Tale ultima proposizione risulta compatibile, ed anzi appare
rafforzata dal disposto del comma 3 del nuovo art. 117, il quale
stabilisce che «La potesta' regolamentare spetta allo Stato nelle
materie di legislazione esclusiva» cosicche' non e' ammissibile che
la legislazione regionale in alcun modo possa entrarvi.

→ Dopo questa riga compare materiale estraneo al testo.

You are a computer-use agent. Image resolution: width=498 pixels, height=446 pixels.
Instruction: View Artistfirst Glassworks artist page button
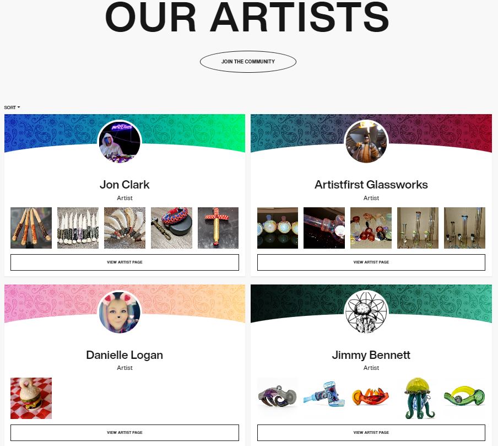coord(371,262)
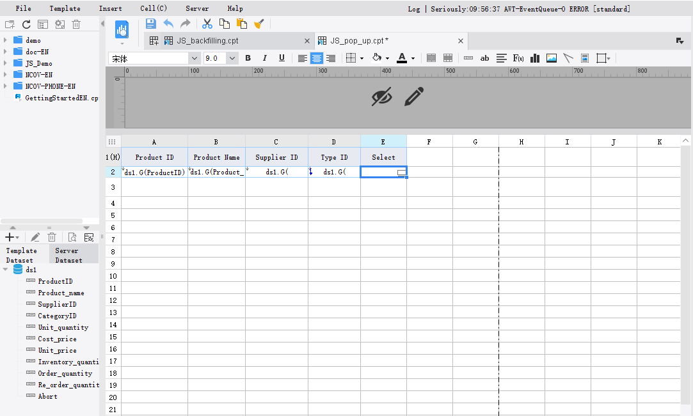Open the font color picker

click(x=401, y=58)

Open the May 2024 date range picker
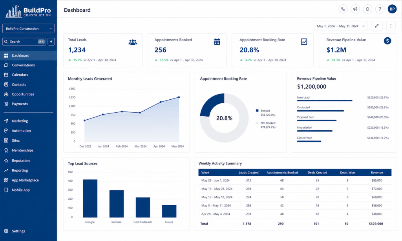pos(341,26)
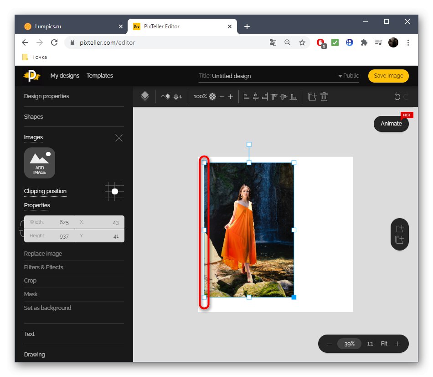Click the Save image button
Image resolution: width=433 pixels, height=377 pixels.
(x=388, y=76)
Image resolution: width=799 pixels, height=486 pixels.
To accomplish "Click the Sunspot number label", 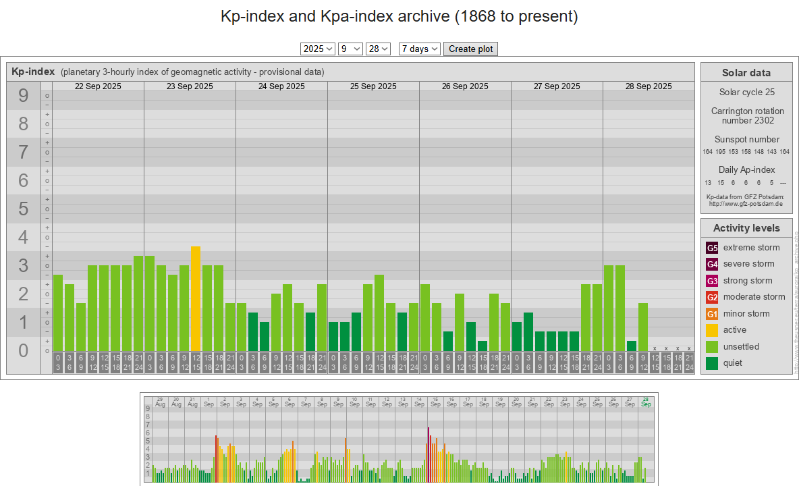I will 746,139.
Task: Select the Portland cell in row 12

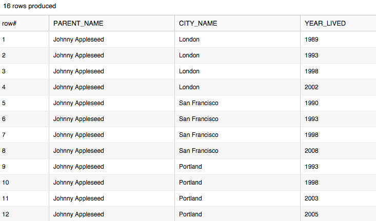Action: 190,214
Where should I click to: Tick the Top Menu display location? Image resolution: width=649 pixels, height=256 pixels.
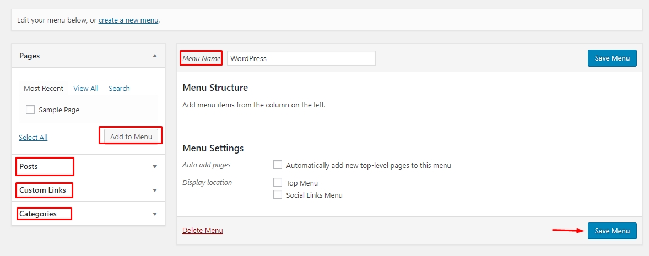tap(278, 182)
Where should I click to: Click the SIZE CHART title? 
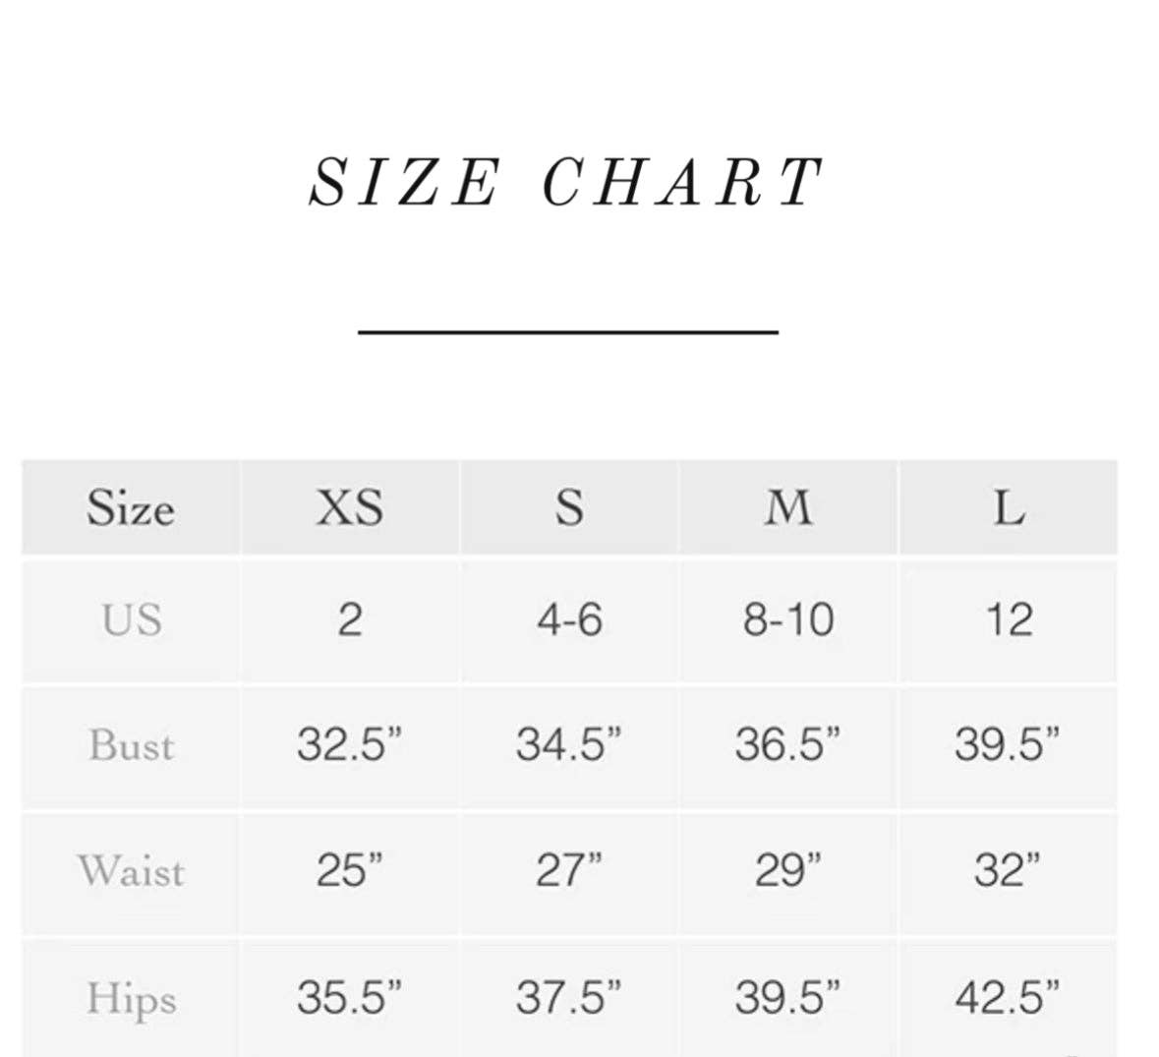(x=565, y=183)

Alla stregua di quanto sin qui esposto, si rivelano lesive delle
attribuzioni legislative e regolamentari esclusive dello Stato le
seguenti disposizioni contenute nella legge regionale di cui in
epigrafe.
A) L'art. 2, comma 2, lettera b) attribuendo alla programmazione
regionale «l'istituzione e il finanziamento di scuole di eccellenza e
di master», contrasta, in particolare, con il principio dettato
dall'art. 17, comma 95, della legge n. 127 del 1997, secondo il quale
i criteri generali dell'ordinamento degli studi dei corsi di diploma
universitario, di laurea e di specializzazione sono definiti con uno
o piu' decreti del Ministro dell'Universita'.
In attuazione di tale disposizione, infatti, e' stato adottato il
decreto ministeriale n. 270, recante norme concernenti l'autonomia
didattica degli atenei, il quale individua, tra l'altro, all'art. 3,
«i corsi di studio e i titoli» rilasciati dalle universita'.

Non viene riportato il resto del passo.